特別支援教育(とくべつしえんきょういく)コーディネーターや通級指導教室(つうきゅうしどうきょうしつ)や特殊学級(とくしゅがっきゅう)の先生に,困(こま)っていることや分からないことを相談してみましょう。

「通級指導教室(つうきゅうしどうきょうしつ)では,苦手な勉強を個別(こべつ)に教わり,いろいろ分かるようになったやればできるってことが分かった。体育も教えてくれて,ボールをけるのがうまくなった。前転もそれまでは骨(ほね)が折(お)れると思ってやらなかったけど,結局(けっきょく)やったらできたし,骨(ほね)も折(お)れてなかったので安心した。」

「言われて気がつくことが多くあった。たとえば,食べ方がきたないことを注意されて,きれいに食べるようになった。」

(3)学校以外の専門家(せんもんか)から

学校の外にも,教育センター,病院,大学など,あなたをサポートしてくれる所があって,いろいろな専門家(せんもんか)の先生が診断(しんだん),相談,指導(しどう)などをしてくれます。

自分の障害(しょうがい)や困難(こんなん)をよく分かってくれて,頼(たよ)りになる先生を見つけよう

専門家(せんもんか)の先生はそれぞれ得意(とくい)なことが違(ちが)っているし,いろいろなタイプの先生がいます。自分の障害(しょうがい)や困難(こんなん)をよく分かってくれて,相談にのってくれたり,指導(しどう)してくれたりする先生がいると,とても心強いものです。

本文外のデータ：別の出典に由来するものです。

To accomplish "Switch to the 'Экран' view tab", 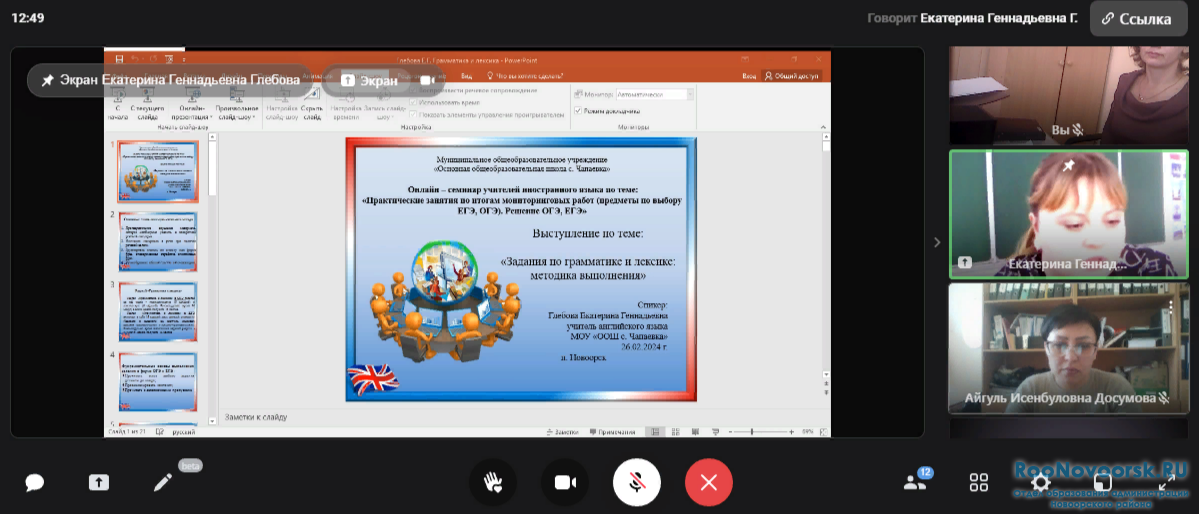I will [x=369, y=80].
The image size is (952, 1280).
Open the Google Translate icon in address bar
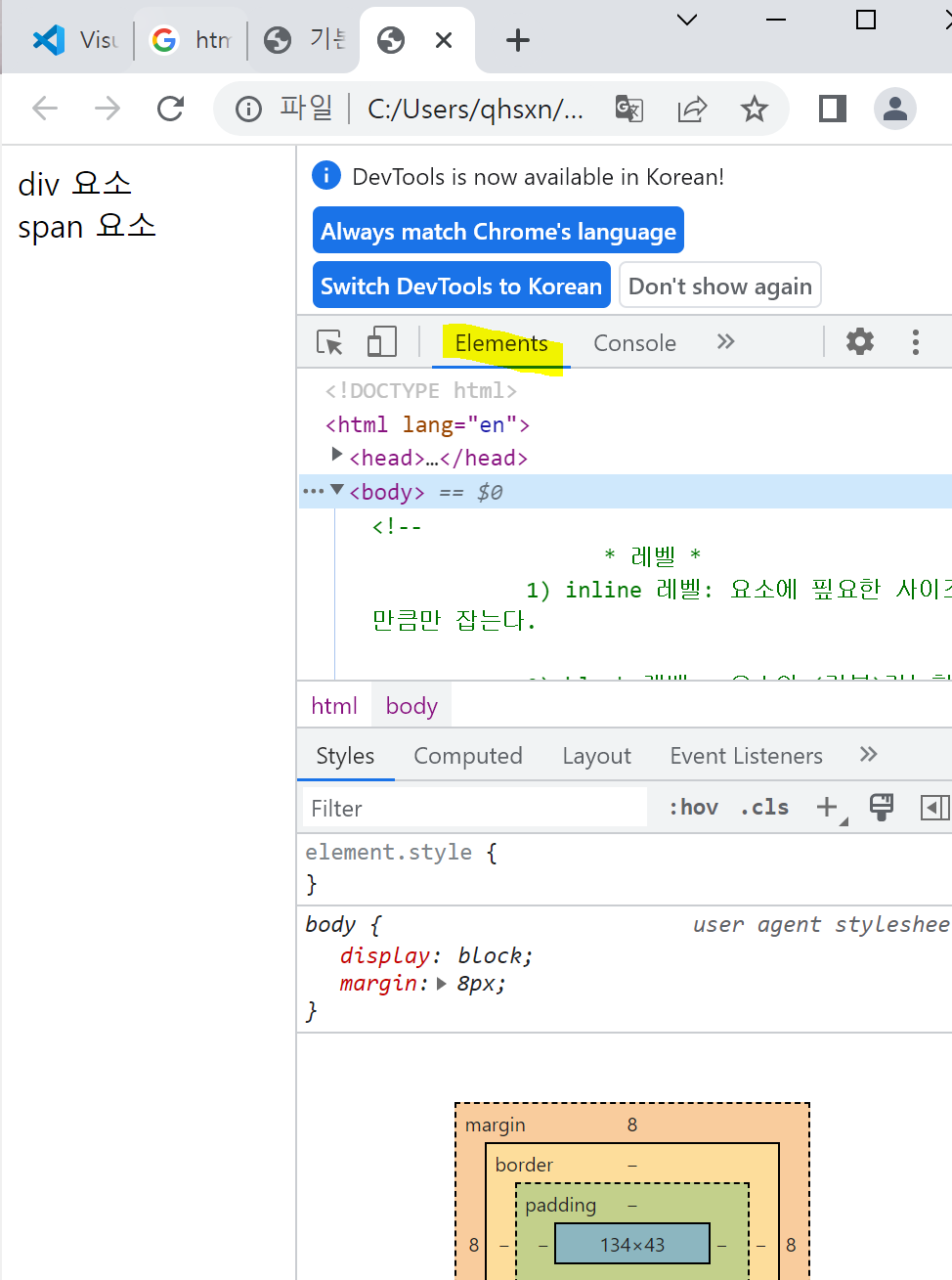(628, 109)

「専門家(せんもんか)の先生は,ぼくが歴史(れきし)を好(す)きなことを知っていたので,ぼくの成長(せいちょう)について,第二次世界大戦後(だいにじせかいたいせんご)の日本の高度成長(こうどせいちょう)にたとえて,ぼくに分かるように話してくれて,『このままにしていてはいけない,がんばれ』と,言ってくれた。日本も戦後(せんご),がんばって復興(ふっこう)したから今の姿がある,その話を聞いて自分もがんばれると思った。」